SPRENG: Feigheit vor dem Verfassungsfeind

SPRENG: Feigheit vor dem Verfassungsfeind
Die deutschen Innenminister haben endlich den gefährlichsten Feind der Demokratie entdeckt. Nicht etwa – wie man vermuten könnte – die rechtsradikale NPD, Motor, Schutzschild und geistiger Urheber der dramatisch steigenden rechtsradikalen Gewalt in Deutschland. Über das Verbot dieser verfassungsfeindlichen Partei ist bei ihrer jüngsten Tagung gar nicht geredet worden. Es habe keinen Sinn gehabt, so sagte Berlins Innensenator Körting lapidar, weil die CDU/CSU dagegen sei. Dafür aber stürzten sich die Innenminister umso vehementer auf die Scientology-Sekte, deren Verbot als “verfassungsfeindliche Organisation” vorbereitet werden soll. Unverhältnismäßiger – und auch feiger – geht es kaum. Damit kein Zweifel besteht: die Scientology-Sekte ist ein übler, menschenverachtender und totalitärer Verein. Jeder Mensch, der in ihre Fänge gerät, ist zu bedauern. Aber ist ihr Verbot Deutschlands zentrales Problem bei der Bekämpfung verfassungsfeindlicher Umtriebe? Und wieso haben sich dann die Innenminister nicht mit den öffentlichen Unterstützern dieser Sekte beschäftigt? Wo blieb der Protest der deutschen Innenminister gegen die Verleihung eines “Courage-Bambi” an US-Schauspieler Tom Cruise, eines Führungsmitgliedes der Scientology? Wo blieb die Forderung nach Abberufung des Herausgebers der “Frankfurter Allgemeinen Zeitung”, Frank Schirrmacher, wegen seiner ekelerregenden Laudatio auf den Scientology-Titanen? Diese Fragen zeigen schon, dass etwas gründlich schief läuft beim Thema Verfassungsfeinde.

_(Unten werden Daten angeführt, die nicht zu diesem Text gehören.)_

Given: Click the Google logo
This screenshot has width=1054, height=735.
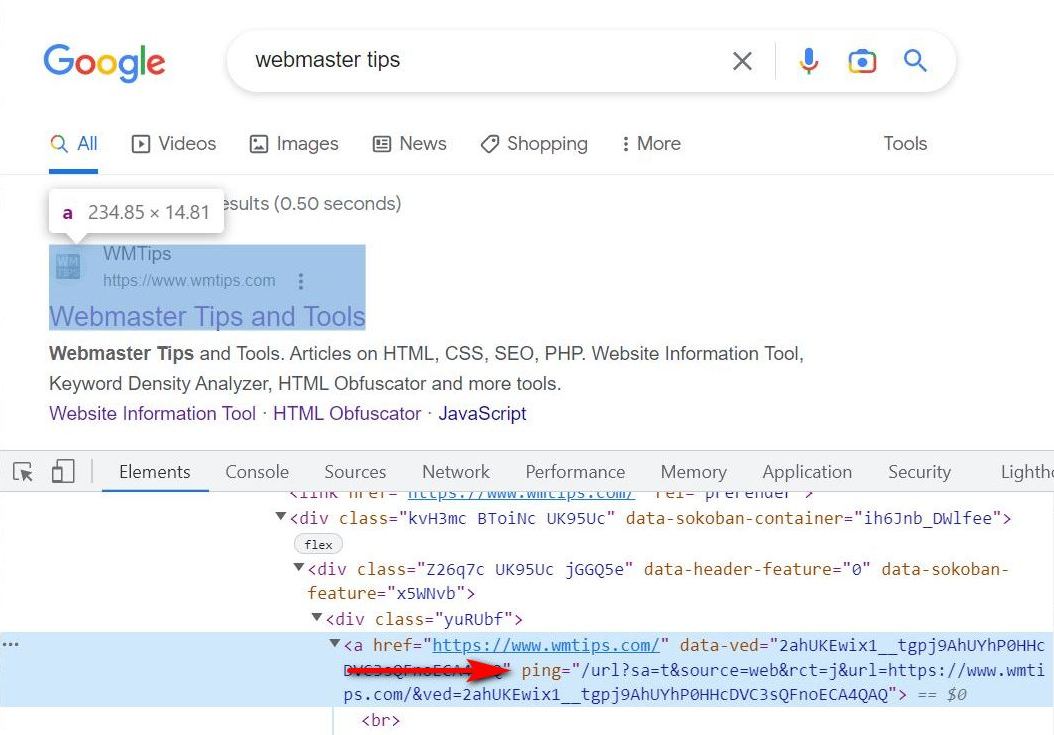Looking at the screenshot, I should pyautogui.click(x=104, y=62).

Deshalb, um die Verhältnisse gerade zu rücken, hier die neuesten Zahlen zu rechtsradikaler Gewalt: rechtsextreme Gewalttäter haben bis Ende Oktober in Deutschland mehr als 500 Menschen verletzt – 80 mehr als in den ersten zehn Monaten des Jahres 2006. Ein klares Indiz für die weiter zunehmende Brutalität der rechtsextremen Szene.